3.1.2 The processing is necessary to comply with legal obligations, regulations, EU legislation, or orders issued by public authorities.

3.1.3 The processing is necessary to pursue the legitimate interest of the Data Controller in exercising or defending legal claims.

3.2 Commercial Development and Marketing Purposes: to send you (via email) commercial or marketing communications relating to products or services of the Data Controller.

Legal basis:

3.2 Your explicit and specific consent.

The processing of your personal data may be carried out through the operations indicated in Article 4(2) GDPR, including: collection, recording, organization, storage, consultation, processing, modification, selection, extraction, comparison, use, interconnection, restriction, communication, erasure, and destruction of data. Personal data may be processed both in paper and electronic form.

The Data Controller will process personal data for the time necessary to fulfill contractual purposes and in any case for no longer than 10 years after termination of the contractual relationship.
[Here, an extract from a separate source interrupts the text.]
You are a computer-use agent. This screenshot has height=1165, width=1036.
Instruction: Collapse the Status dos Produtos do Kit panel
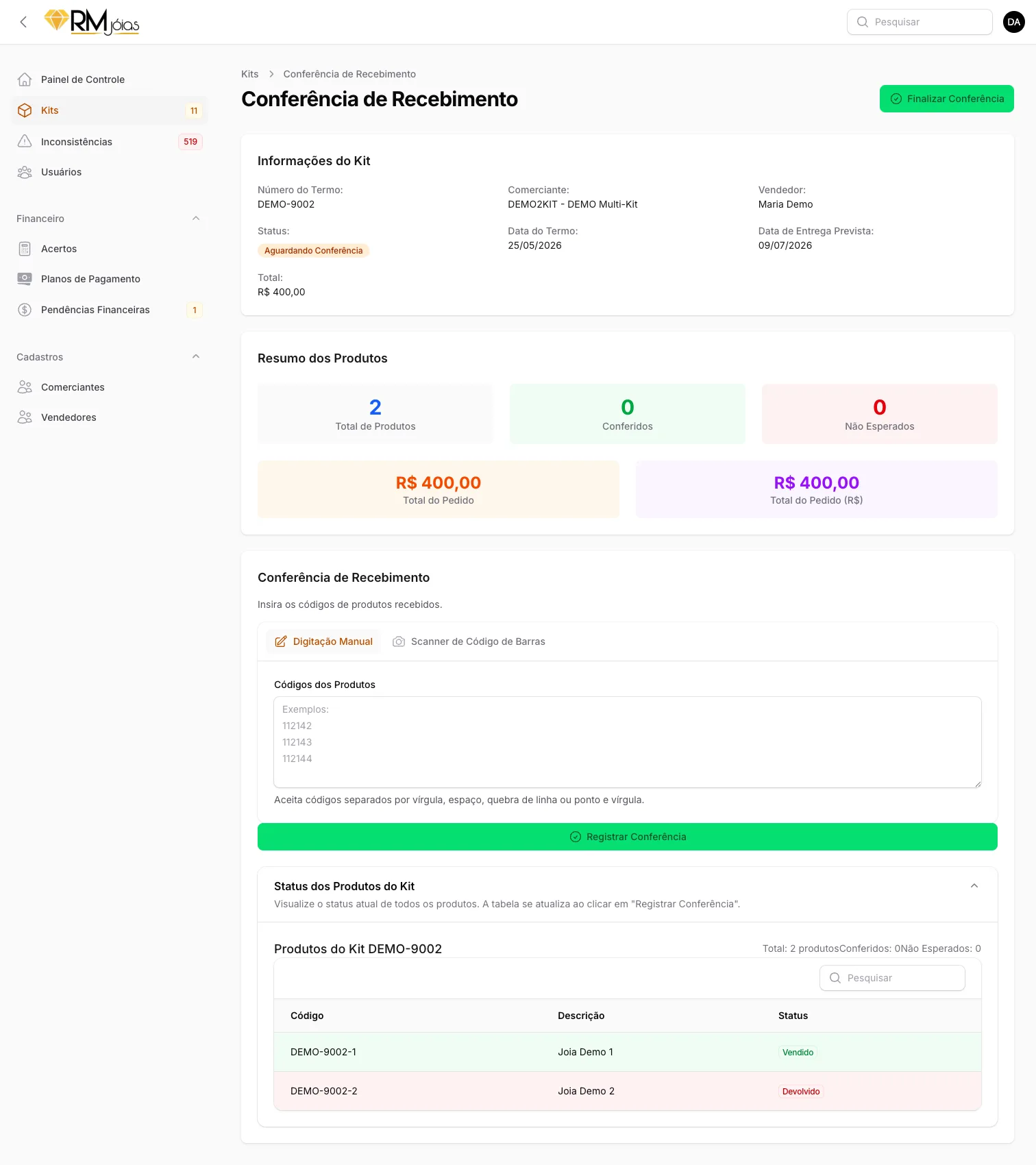point(974,886)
For marketing purposes, personal data will be processed only for the time strictly necessary to achieve the purposes for which they were collected, in accordance with applicable laws or authority provisions. Following the withdrawal of consent or an explicit request to unsubscribe from the commercial mailing list, your data will be promptly deactivated from marketing databases. In any case, personal data contained in previous communications will be retained for no longer than 24 months from registration, unless anonymized.

Your data may be accessed for the purposes referred to in Article 3 by:

employees and collaborators of the Data Controller, acting as authorized processors and/or system administrators;

third-party companies or other entities (such as professional firms, consultants, insurance companies, banks, etc.) that perform activities on behalf of the Data Controller, acting as independent Data Controllers or external Data Processors appointed by the Data Controller.
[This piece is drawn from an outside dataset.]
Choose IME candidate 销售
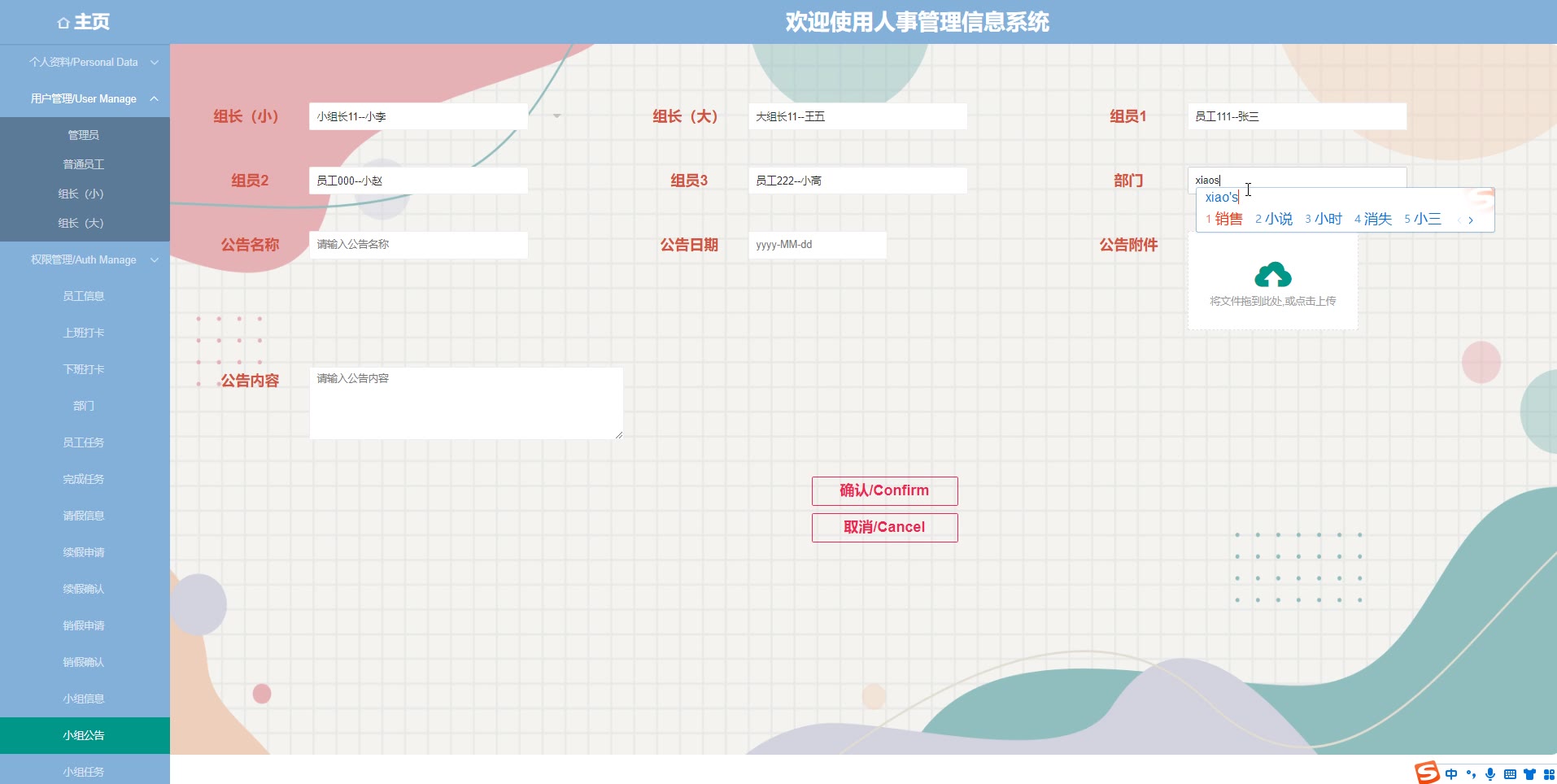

Pursuant to Article 6(b) and (c) GDPR, and without the need for explicit consent, the Data Controller may disclose your data to judicial authorities or to entities for whom disclosure is mandatory by law, for purposes related to the contractual relationship. Such entities will process the data as independent Data Controllers.

Your data will not be subject to dissemination.

Personal data may be transferred, for the purposes described in this notice and for archiving and storage needs, both within the European Union and to non-EU countries. In any case, the Data Controller ensures that transfers outside the EU will take place in compliance with applicable legal provisions.

The provision of data for the contractual purposes referred to in Article 3.1 is mandatory. Failure to provide such data will make it impossible to perform the contractual relationship. The provision of data for marketing purposes referred to in Article 3.2 is optional; you may decide not to provide data or to withdraw consent at a later time. In such case, you will not receive commercial communications or advertising material relating to the Data Controller’s products or services.

By contacting the Data Controller via email at privacy@be2net.it, data subjects may exercise their rights under Article 15 GDPR, including:

obtaining confirmation as to whether personal data concerning them exist and receiving such data in an intelligible form;

obtaining information on: a) the origin of the data; b) the purposes and methods of processing; c) the logic applied in automated processing; d) the identity of the Data Controller, Data Processors, and designated representative; e) recipients or categories of recipients of the data;

obtaining: a) updating, rectification, or integration of data; b) erasure, anonymization, or restriction of unlawfully processed data; c) confirmation that such operations have been communicated to recipients, where applicable;

objecting, in whole or in part, to the processing of personal data for legitimate reasons or for direct marketing purposes, including automated and traditional methods.

Where applicable, data subjects may also exercise rights under Articles 16–21 GDPR, as well as the right to lodge a complaint with the Supervisory Authority. Where conditions are met, data subjects also have the right to compensation for damages suffered pursuant to Article 82 GDPR.